Viral! Pendakwah Ini Sebut Musik Haram karena Meniru Ajaran Kristen, Warganet: MUI Kapan Sertifikasi Ulama?
ERA.id - Warganet kembali dihebohkan oleh beredarnya video potongan ceramah yang menyebut bahwa musik haram. Ceramah itu disampaikan oleh pendakwah Ustaz Munzir Situmorang.
Dalam video yang dibagikan akun Twitter @gratias_15, mulanya Ustaz Munzir menjawab pertanyaan yang pernah dilontarkan salah seorang jemaahnya soal hukum musik dalam Islam.
"Adik ini pernah nanya bagaimana hukumnya musik, saya katakan haram dalam Al-Qur'an dan Hadis. Dari mana musik? Dari gereja," kata Ustaz Munzir.
Menurut dia, gereja saja baru membolehkan musik setelah abad ke-4, sebelum abad ke-4 musik haram bagi Kristen. Saat itu, seorang pastor pergi ke Jerman dan melihat isi Injil diterjemahkan menjadi chord.
"Tapi ketika pastornya pergi ke Jerman, dilihat isi injil itu diterjemahkan jadi liturgi, jadi chord, apa kata pastor?
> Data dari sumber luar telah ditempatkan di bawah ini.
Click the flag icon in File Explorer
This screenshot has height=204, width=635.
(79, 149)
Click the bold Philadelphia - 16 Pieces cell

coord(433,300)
Kalau kita pisahkan mereka dari musik, mereka akan keluar dari Kristen. Sudah kita jadikan musik bagian ibadah Kristen. Makanya sekarang mereka nyanyi," kata Ustaz Munzir.
Ustaz Munzir menjelaskan bahwa umat Islam saat ini mengikuti ajaran Kristen. "Al-Qur'an dinyanyikan, selawat dinyanyikan, istighfar dinyanyikan pake musik, itu pengikut nasrani," ujar dia.
"Yang dibolehkan dalam Islam hanya rebana," tambah dia.
Sontak video ceramah tersebut mendapat reaksi beragam dari warganet. Salah satunya adalah mantan Politikus Partai Demokrat, Ferdinand Hutahaean. Manurut dia, mungkin inilah zaman era di mana pelawak hijrah jadi politisi.
"Atau jadi penceramah dan penceramah hijrah jadi pelawak. Lucu bapak ini.!!" kata dia.
Pengguna Twitter @gratias_15 yang mengunggah video ceramah Ustaz Munzir Situmorang menyebut bahwa pendakwah itu seperti orang mabuk.
"Waduh, Music itu Haram dan Kesetanan, Ustadz kayak gini mabok kencing ONTA..." tulis dia.
"@MUIPusat kapan SERTIFIKASI ULAMA?" tambah dia.
Lalu bagaimana hukum musik dalam pandangan Islam?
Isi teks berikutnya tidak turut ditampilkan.